Recordemos la temporada 2021-22. Salah jugó 51 partidos en todas las competiciones, anotando 31 goles. Era prácticamente indestructible. Ahora, se ha perdido partes significativas, primero con la lesión de la AFCON contra Ghana en enero, y ahora esto. El Liverpool parece un equipo diferente cuando no está aterrorizando a los defensores por la banda derecha. Su verticalidad, la amenaza constante de un gol, incluso la forma en que atrae a dos defensores, abriendo espacio para otros, todo se ha ido.
El equipo de Jurgen Klopp ya ha navegado por estas aguas antes, específicamente cuando Salah estuvo en la AFCON. Ganaron la Carabao Cup sin él, venciendo al Chelsea por 1-0 en la prórroga. Luis Díaz, Darwin Núñez y Cody Gakpo dieron un paso adelante. Pero eso fue una final de copa, un partido único. Esta es la recta final de la Premier League, donde cada punto es oro, y los cuartos de final de la FA Cup contra el Manchester City se avecinan el 7 de abril. ¿Ese partido contra el City? Es enorme. Un partido que define la temporada en el que necesitas absolutamente a tus mejores jugadores en plena forma.

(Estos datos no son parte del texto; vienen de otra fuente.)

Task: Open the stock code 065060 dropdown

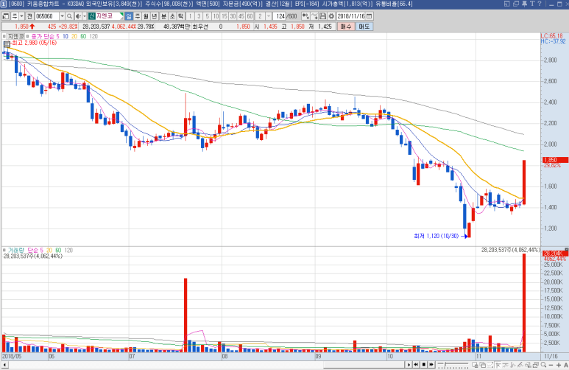Action: pyautogui.click(x=63, y=15)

Aquí está la cuestión: el calendario del Liverpool es brutal. Después del Brighton, se enfrentan al Sheffield United, luego al Manchester United en la liga, intercalados entre dos partidos de cuartos de final de la Europa League contra el Atalanta, y ese choque de la FA Cup con el City. Ocho partidos solo en abril, potencialmente nueve si avanzan en la FA Cup. ¿Pueden realmente competir en todos los frentes sin su máximo goleador? Salah tiene 15 goles en la Premier League esta temporada, cinco más que Darwin Núñez, su compañero más cercano. Eso es un enorme vacío ofensivo.

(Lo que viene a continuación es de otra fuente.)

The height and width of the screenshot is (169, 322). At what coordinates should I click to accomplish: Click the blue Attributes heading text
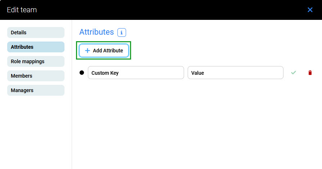click(96, 32)
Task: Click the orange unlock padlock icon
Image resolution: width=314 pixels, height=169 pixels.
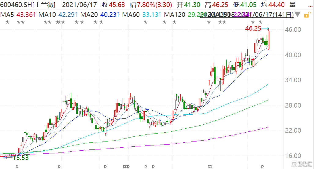Action: 306,15
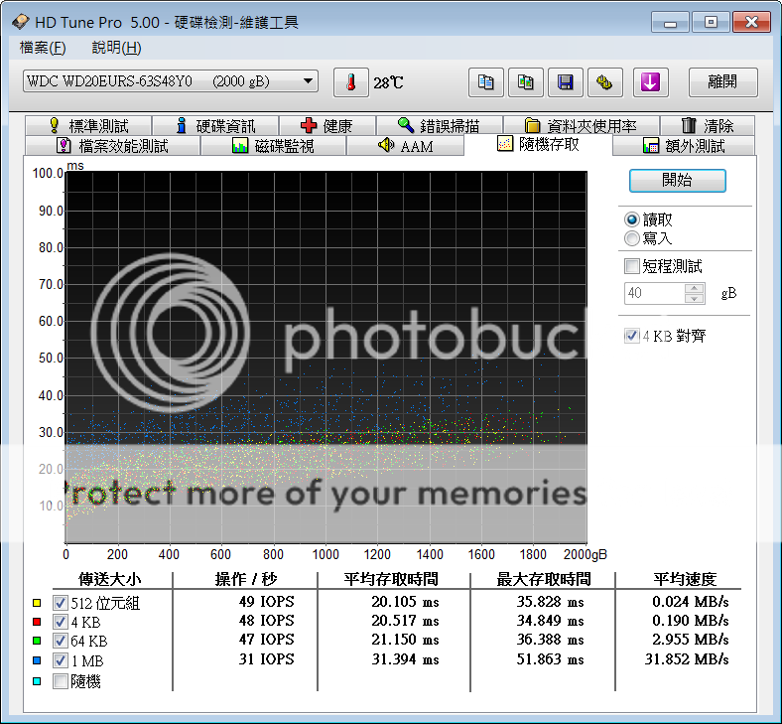The width and height of the screenshot is (782, 724).
Task: Click the thermometer temperature icon button
Action: 350,82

Mira, esto es un juego de equipo, y Klopp ha construido una plantilla con profundidad. Harvey Elliott ha mostrado destellos, y el joven Jayden Danns ha impresionado. Pero ninguno de ellos posee la habilidad constante de Salah para desatascar una defensa obstinada o conjurar un gol de la nada. La presión sobre Núñez y Díaz para rendir en cada partido, para ser clínicos en cada oportunidad, simplemente aumenta. Núñez ha tenido altibajos esta temporada, con algunos momentos increíbles mezclados con fallos frustrantes.
¿Mi opinión? Esta lesión pone fin efectivamente a la lucha del Liverpool por el título de la Premier League. El Arsenal y el Manchester City tienen opciones de ataque más saludables y consistentes en este momento. El City, especialmente, tiene a Kevin De Bruyne de vuelta y en plena forma, Phil Foden jugando el mejor fútbol de su carrera. El Liverpool ya estaba luchando con un mediocampo escaso a veces y una defensa que, aunque mejorada, todavía tiene momentos de vulnerabilidad. Sin la producción garantizada de Salah y su capacidad para romper partidos, perderán los puntos suficientes para quedarse cortos. Todavía podrían ganar la Europa League, pero el sueño de la Premier League, creo, se ha vuelto mucho más difícil de alcanzar.
¿Y la FA Cup? Contra el City en el Etihad, sin Salah, el Liverpool queda eliminado.